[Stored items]
>>>>

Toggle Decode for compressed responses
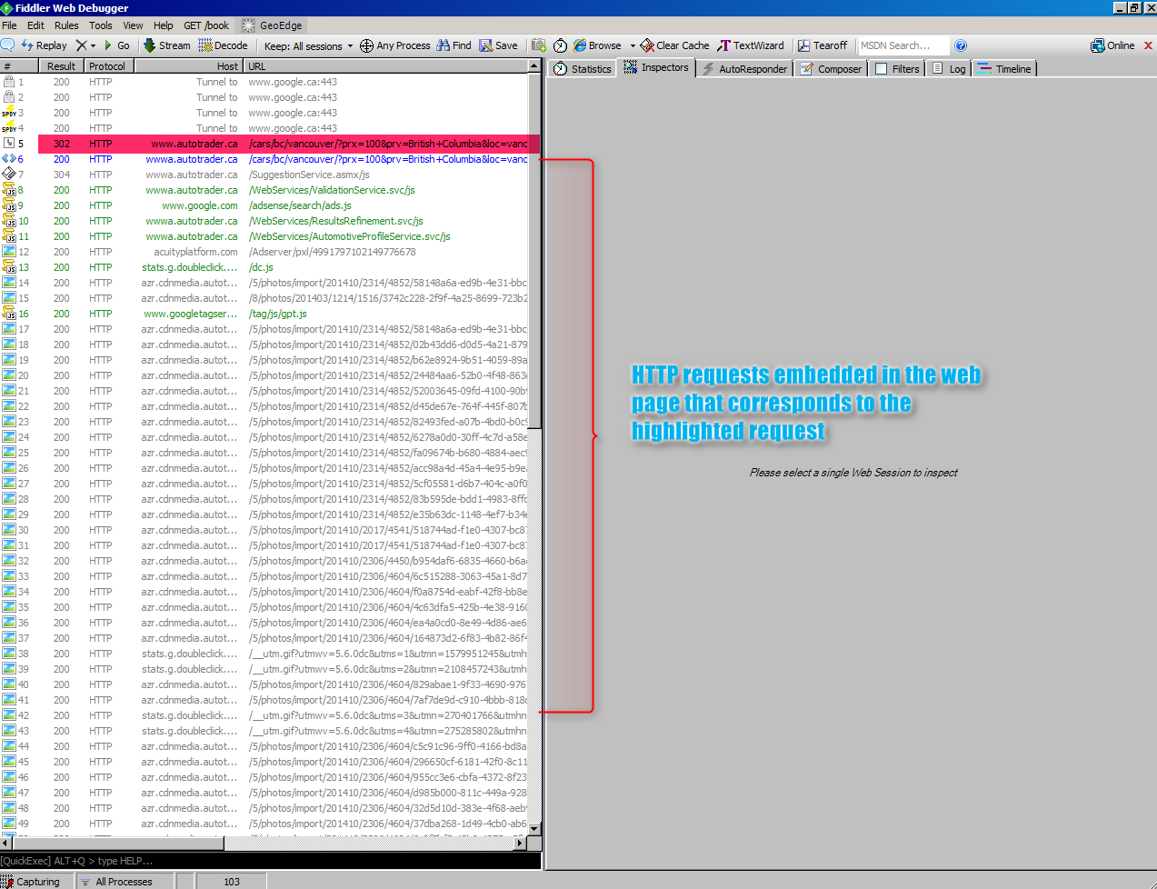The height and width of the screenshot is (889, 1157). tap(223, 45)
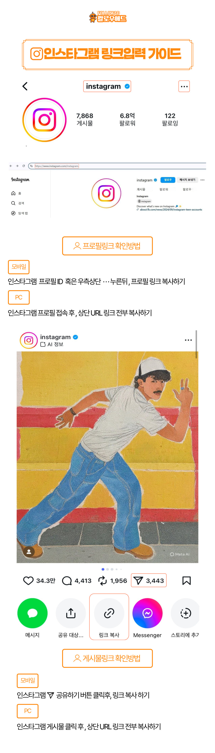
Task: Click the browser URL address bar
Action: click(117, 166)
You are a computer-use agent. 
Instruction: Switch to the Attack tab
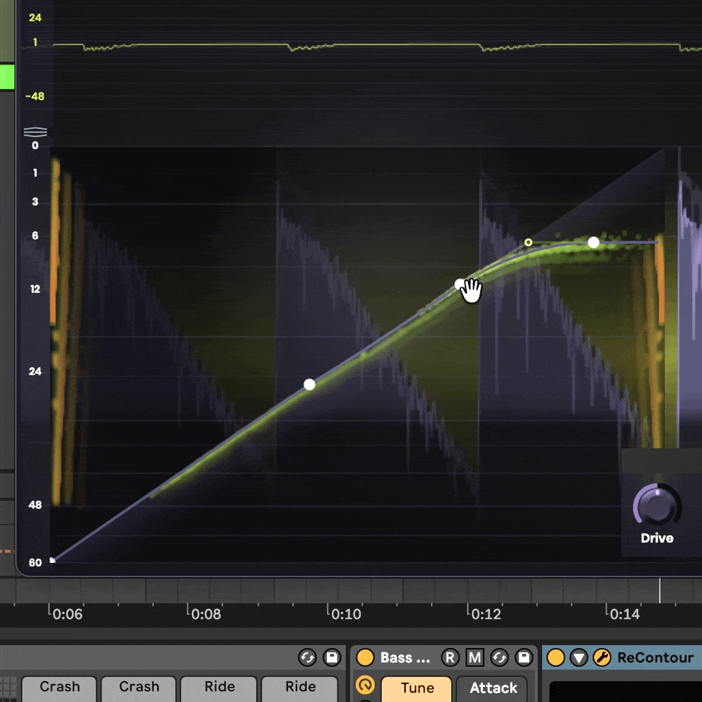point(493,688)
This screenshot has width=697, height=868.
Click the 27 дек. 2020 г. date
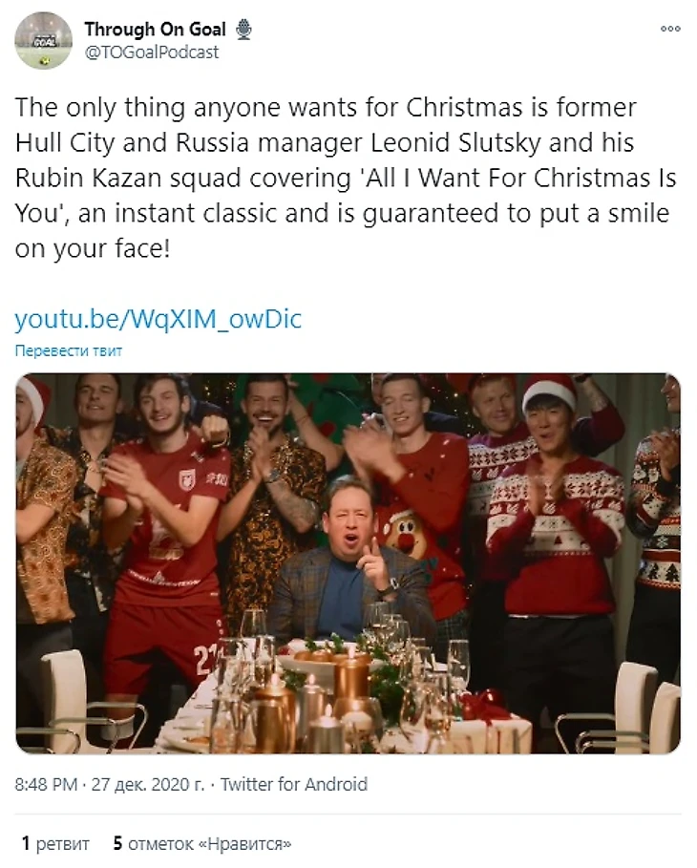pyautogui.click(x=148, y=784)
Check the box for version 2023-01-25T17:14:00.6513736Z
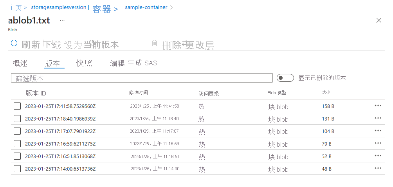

<<<<

# [PROMPT]
Do not include images; quote all of the entries above exactly.

# [RESPONSE TO THE TASK]
Toggle Decode for compressed responses
The height and width of the screenshot is (889, 1157). tap(223, 45)
Task: Click the browser URL address bar
Action: click(117, 166)
You are a computer-use agent. 
Instruction: Switch to the Attack tab
point(493,688)
This screenshot has width=697, height=868.
Click the 27 дек. 2020 г. date
pyautogui.click(x=148, y=784)
Check the box for version 2023-01-25T17:14:00.6513736Z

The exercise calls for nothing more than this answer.